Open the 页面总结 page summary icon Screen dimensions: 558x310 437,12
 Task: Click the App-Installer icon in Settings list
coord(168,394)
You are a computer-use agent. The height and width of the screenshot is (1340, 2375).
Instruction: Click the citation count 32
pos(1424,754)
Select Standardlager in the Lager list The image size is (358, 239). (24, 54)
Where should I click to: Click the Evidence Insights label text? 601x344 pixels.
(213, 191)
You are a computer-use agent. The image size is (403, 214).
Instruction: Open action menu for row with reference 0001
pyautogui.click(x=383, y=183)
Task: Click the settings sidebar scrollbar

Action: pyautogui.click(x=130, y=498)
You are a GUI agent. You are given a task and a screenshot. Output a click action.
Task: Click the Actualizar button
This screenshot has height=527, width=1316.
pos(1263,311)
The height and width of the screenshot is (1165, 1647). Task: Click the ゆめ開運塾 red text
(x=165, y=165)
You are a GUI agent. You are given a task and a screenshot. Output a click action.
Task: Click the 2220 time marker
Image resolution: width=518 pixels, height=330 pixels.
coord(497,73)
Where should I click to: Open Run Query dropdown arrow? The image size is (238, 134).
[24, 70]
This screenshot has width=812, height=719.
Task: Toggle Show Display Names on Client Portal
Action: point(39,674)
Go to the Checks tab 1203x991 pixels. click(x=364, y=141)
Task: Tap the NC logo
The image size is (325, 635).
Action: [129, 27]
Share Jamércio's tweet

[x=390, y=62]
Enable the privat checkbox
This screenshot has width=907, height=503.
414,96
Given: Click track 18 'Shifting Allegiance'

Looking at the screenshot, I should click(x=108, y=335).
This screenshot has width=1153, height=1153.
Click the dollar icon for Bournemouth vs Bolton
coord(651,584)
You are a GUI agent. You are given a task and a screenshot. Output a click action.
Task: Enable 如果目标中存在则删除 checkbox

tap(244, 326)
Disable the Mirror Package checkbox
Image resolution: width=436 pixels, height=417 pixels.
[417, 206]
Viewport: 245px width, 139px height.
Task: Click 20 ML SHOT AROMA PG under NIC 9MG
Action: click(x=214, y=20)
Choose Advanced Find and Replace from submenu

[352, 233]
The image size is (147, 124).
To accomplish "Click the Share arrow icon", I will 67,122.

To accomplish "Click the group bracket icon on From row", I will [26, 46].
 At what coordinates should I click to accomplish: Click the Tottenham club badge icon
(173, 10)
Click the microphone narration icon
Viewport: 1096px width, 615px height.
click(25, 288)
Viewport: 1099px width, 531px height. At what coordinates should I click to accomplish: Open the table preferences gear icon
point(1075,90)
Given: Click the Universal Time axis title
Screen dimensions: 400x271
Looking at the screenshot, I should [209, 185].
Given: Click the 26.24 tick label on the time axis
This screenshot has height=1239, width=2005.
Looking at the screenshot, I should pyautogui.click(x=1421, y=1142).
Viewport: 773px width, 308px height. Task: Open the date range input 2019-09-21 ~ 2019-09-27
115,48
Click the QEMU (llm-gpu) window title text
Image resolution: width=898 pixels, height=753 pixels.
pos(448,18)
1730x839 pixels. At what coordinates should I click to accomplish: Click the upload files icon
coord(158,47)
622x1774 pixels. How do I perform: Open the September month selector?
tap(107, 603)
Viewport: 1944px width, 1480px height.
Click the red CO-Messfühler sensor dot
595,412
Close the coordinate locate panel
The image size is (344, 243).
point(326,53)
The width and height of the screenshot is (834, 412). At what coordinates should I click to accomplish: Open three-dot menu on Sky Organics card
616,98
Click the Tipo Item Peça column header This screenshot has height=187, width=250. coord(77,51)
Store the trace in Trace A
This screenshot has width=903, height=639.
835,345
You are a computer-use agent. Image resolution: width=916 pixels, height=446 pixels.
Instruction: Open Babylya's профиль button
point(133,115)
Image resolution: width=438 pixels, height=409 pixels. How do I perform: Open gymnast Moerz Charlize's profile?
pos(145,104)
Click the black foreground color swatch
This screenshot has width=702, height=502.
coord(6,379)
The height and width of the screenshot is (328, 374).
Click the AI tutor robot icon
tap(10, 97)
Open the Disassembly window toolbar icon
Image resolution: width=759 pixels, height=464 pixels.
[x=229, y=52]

━━━━━━━━━━━━━━━━━━━━━━━━━━━━━━

◆ WORK INSTRUCTIONS:
Arrange the lines, starting at the beginning of the rows and ending at the line that contains "(x=165, y=165)", as a Markdown table with columns Number and Line, leaving out blank lines.

◆ RESPONSE:
| Number | Line |
|---|---|
| 1 | Open the 页面总结 page summary icon Screen dimensions: 558x310 437,12 |
| 2 |  Task: Click the App-Installer icon in Settings list |
| 3 | coord(168,394) |
| 4 | You are a computer-use agent. The height and width of the screenshot is (1340, 2375). |
| 5 | Instruction: Click the citation count 32 |
| 6 | pos(1424,754) |
| 7 | Select Standardlager in the Lager list The image size is (358, 239). (24, 54) |
| 8 | Where should I click to: Click the Evidence Insights label text? 601x344 pixels. |
| 9 | (213, 191) |
| 10 | You are a computer-use agent. The image size is (403, 214). |
| 11 | Instruction: Open action menu for row with reference 0001 |
| 12 | pyautogui.click(x=383, y=183) |
| 13 | Task: Click the settings sidebar scrollbar |
| 14 | Action: pyautogui.click(x=130, y=498) |
| 15 | You are a GUI agent. You are given a task and a screenshot. Output a click action. |
| 16 | Task: Click the Actualizar button |
| 17 | This screenshot has height=527, width=1316. |
| 18 | pos(1263,311) |
| 19 | The height and width of the screenshot is (1165, 1647). Task: Click the ゆめ開運塾 red text |
| 20 | (x=165, y=165) |